Action item - Return each line of the data below that contains the string "Collapse".

Pixel coordinate grounding data
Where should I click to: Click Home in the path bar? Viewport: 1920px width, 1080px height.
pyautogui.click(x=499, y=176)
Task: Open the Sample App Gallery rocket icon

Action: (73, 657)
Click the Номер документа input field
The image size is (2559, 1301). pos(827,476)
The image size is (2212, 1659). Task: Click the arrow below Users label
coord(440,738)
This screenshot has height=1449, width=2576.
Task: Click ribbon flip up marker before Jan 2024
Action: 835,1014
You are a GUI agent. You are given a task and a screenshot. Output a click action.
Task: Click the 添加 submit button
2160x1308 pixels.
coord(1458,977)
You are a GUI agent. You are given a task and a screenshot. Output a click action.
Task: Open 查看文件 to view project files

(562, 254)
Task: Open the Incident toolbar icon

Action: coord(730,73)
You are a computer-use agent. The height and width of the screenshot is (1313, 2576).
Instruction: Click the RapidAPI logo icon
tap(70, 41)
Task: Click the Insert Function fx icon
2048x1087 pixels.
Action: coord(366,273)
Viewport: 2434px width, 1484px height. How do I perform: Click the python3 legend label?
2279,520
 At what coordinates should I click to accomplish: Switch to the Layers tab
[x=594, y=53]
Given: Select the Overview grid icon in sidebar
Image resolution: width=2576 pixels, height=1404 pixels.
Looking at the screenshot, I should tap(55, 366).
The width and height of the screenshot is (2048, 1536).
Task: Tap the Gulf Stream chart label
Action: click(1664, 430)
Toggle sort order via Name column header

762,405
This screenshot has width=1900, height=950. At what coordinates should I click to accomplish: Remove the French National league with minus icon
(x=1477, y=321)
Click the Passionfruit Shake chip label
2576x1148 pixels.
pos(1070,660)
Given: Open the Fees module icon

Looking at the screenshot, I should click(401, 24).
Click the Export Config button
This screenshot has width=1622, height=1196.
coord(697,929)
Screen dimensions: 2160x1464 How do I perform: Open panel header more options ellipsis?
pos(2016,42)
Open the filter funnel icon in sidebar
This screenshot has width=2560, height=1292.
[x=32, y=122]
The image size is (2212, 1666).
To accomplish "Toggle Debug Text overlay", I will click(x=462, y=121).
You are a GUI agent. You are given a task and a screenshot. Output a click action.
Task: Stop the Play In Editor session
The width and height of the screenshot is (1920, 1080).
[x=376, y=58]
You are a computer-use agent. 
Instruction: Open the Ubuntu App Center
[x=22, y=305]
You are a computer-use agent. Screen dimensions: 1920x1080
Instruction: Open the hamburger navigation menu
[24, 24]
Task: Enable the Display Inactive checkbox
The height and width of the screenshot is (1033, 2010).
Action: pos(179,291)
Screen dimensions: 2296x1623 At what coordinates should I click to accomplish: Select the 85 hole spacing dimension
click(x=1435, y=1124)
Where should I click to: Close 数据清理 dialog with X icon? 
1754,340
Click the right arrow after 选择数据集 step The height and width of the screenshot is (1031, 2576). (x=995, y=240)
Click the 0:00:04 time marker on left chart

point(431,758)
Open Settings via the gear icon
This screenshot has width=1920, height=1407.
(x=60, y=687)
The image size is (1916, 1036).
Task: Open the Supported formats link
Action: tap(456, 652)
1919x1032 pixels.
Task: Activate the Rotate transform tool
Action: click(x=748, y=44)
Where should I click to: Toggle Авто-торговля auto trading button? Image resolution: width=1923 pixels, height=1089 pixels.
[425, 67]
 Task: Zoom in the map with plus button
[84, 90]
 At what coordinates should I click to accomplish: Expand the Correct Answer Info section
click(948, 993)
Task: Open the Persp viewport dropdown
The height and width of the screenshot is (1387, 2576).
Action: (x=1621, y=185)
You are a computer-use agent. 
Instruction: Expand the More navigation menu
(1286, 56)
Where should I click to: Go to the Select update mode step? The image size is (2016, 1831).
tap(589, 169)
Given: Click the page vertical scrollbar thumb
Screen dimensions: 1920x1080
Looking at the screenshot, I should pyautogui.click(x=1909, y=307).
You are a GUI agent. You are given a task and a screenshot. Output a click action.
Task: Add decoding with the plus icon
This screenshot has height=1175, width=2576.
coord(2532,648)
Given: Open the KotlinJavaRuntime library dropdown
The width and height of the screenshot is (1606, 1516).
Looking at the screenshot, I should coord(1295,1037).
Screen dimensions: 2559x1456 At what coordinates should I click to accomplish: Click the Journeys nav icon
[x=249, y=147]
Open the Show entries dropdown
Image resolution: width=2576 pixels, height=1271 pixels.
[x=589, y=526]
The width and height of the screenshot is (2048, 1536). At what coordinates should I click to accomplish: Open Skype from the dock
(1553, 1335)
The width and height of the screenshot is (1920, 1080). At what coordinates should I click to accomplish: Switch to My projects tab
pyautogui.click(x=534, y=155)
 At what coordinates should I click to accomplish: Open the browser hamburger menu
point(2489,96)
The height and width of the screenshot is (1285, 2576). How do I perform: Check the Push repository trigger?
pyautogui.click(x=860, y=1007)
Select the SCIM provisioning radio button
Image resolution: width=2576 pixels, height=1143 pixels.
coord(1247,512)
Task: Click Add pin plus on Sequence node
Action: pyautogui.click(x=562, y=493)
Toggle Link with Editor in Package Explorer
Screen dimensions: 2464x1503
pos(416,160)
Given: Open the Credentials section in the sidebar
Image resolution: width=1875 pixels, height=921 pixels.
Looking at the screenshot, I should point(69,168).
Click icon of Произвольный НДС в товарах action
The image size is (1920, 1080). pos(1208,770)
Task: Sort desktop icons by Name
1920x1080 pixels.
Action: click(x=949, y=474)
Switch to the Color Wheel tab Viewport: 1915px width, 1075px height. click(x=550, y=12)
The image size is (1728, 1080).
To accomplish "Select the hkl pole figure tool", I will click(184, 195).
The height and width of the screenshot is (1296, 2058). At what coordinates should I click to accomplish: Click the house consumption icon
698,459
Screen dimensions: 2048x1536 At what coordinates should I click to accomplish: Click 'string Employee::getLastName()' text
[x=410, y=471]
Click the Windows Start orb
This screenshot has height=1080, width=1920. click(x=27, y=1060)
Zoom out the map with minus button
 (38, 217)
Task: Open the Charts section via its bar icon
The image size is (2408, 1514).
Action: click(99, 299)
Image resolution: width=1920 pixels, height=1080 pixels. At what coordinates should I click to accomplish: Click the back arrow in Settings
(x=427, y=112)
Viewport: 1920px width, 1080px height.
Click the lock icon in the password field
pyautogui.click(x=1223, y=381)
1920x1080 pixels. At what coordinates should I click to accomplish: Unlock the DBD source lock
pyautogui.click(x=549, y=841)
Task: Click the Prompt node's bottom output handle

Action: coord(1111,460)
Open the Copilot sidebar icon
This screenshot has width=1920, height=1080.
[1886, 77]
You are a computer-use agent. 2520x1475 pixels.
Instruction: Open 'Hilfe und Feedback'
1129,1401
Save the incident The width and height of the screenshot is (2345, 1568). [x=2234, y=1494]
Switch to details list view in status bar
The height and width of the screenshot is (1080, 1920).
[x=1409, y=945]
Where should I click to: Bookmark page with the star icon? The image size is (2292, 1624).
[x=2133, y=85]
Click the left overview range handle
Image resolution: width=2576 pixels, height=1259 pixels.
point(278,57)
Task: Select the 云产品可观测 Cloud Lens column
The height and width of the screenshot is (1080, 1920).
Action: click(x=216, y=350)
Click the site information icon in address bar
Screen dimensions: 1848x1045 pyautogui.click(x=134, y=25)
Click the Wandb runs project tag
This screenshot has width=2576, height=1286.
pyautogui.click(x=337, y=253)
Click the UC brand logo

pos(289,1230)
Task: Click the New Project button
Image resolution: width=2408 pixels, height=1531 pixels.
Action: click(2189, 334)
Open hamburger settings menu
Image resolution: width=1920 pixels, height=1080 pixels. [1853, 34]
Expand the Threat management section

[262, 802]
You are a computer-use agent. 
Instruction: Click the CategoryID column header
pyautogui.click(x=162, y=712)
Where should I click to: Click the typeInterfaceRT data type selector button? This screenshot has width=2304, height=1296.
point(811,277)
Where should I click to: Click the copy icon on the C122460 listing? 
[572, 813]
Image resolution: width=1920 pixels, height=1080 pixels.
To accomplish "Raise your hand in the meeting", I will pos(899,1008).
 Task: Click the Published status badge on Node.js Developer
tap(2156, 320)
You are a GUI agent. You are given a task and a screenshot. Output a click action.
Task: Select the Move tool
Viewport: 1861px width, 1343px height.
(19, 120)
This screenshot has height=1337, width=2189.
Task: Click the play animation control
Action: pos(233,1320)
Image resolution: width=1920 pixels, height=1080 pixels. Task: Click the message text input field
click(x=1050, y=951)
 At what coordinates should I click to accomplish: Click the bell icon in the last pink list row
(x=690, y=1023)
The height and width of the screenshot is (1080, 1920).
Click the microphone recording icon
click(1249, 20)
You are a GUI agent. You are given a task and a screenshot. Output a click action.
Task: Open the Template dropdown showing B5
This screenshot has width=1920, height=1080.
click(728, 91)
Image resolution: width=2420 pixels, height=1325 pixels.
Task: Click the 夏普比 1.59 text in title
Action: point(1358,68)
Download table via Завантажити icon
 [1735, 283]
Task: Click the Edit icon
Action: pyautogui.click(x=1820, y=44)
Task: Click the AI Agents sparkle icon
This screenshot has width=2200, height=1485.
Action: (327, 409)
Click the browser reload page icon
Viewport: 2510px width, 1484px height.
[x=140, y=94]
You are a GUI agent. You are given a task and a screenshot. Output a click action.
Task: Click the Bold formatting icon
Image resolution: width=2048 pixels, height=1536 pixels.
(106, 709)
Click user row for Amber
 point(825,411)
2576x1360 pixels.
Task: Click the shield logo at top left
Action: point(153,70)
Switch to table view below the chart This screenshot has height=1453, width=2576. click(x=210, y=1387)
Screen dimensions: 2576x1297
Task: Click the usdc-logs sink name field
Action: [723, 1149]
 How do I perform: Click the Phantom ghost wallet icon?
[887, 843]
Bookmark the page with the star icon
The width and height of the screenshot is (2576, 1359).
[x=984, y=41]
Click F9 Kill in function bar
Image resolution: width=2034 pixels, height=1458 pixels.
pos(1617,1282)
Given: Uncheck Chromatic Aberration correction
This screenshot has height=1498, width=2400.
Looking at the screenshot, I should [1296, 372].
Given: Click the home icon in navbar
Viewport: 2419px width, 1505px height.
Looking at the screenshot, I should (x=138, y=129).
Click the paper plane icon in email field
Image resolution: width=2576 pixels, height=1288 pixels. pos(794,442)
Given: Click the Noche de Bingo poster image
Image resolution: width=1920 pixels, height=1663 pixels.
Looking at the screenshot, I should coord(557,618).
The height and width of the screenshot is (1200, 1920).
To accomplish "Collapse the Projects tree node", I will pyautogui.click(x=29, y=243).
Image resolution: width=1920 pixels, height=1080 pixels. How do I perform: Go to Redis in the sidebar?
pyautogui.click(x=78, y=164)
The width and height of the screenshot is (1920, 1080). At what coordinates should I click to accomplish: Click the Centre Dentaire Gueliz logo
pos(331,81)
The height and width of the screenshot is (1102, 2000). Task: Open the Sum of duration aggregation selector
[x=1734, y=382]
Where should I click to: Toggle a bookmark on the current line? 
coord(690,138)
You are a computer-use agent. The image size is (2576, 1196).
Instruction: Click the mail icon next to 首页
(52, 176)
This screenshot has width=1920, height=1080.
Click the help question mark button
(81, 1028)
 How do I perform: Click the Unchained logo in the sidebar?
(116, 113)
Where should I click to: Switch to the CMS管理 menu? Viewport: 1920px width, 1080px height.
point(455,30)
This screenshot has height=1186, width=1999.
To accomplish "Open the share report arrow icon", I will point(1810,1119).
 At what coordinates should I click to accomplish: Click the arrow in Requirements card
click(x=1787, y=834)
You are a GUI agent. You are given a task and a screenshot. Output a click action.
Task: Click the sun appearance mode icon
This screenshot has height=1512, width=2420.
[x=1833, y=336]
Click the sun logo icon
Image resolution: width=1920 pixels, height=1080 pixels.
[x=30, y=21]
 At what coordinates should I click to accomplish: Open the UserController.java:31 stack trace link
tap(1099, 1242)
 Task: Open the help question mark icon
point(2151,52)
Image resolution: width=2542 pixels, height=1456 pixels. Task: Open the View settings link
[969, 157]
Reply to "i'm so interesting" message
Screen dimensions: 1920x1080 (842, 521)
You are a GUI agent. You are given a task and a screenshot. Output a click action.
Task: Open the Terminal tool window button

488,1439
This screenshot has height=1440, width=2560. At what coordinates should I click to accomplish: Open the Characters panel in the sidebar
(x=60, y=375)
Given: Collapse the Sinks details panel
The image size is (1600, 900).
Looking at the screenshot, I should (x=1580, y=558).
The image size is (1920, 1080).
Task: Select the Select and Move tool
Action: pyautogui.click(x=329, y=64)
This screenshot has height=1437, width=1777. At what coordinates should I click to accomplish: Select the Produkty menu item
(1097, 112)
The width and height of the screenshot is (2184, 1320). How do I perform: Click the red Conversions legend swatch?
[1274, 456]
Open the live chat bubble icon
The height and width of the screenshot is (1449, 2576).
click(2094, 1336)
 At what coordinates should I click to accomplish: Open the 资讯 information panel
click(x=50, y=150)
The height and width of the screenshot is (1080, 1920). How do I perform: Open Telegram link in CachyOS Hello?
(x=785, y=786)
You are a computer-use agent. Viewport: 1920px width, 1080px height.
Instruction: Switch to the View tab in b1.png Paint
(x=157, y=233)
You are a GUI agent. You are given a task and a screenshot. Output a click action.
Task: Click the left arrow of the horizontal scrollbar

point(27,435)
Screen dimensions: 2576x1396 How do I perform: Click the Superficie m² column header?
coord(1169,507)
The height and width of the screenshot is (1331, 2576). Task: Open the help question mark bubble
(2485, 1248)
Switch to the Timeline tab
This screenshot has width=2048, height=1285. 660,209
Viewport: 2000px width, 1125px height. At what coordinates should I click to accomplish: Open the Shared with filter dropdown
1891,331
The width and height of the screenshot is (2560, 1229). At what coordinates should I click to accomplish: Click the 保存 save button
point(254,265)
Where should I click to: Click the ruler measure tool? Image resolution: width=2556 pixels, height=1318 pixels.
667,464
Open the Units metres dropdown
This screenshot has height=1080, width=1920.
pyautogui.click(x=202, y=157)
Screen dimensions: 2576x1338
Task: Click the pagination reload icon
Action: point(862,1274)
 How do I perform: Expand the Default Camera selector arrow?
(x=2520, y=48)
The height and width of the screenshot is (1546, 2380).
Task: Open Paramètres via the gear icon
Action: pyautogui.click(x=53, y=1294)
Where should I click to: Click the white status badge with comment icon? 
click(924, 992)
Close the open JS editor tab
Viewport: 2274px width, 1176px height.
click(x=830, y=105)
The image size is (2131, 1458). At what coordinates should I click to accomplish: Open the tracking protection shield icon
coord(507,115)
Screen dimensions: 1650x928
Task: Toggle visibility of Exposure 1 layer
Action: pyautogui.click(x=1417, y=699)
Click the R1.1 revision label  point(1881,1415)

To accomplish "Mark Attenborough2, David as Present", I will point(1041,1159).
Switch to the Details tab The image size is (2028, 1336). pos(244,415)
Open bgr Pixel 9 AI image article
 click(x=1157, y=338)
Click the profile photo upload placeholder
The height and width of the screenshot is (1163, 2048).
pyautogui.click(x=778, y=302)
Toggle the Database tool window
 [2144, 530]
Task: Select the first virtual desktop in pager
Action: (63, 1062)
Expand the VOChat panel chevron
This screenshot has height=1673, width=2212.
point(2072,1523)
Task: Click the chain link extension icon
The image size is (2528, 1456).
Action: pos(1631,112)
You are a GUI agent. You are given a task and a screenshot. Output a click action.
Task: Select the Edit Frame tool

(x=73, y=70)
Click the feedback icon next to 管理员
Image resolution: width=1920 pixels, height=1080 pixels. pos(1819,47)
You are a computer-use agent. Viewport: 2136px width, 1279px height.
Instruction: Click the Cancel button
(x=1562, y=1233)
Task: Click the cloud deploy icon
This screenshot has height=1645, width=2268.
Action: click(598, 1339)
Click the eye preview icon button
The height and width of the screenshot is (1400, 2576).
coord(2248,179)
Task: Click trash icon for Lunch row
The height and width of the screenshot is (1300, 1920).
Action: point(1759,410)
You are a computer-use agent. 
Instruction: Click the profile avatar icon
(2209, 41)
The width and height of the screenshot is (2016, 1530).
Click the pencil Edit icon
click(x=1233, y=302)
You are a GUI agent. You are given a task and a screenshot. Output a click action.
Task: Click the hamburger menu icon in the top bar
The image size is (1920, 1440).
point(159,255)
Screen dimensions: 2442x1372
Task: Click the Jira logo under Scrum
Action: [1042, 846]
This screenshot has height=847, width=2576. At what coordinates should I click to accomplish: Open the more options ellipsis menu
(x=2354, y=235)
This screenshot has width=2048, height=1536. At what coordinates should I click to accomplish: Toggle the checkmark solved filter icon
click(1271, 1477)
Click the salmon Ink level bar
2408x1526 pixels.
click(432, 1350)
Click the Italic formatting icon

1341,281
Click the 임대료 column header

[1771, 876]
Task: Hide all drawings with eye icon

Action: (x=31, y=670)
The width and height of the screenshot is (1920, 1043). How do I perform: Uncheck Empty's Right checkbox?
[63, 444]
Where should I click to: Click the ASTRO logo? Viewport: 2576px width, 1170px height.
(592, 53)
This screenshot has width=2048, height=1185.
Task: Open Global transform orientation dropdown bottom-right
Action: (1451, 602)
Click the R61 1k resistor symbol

Reply to the task -
To accomplish "Collapse the Projects tree node", I will pyautogui.click(x=29, y=243).
Given: Collapse the Sinks details panel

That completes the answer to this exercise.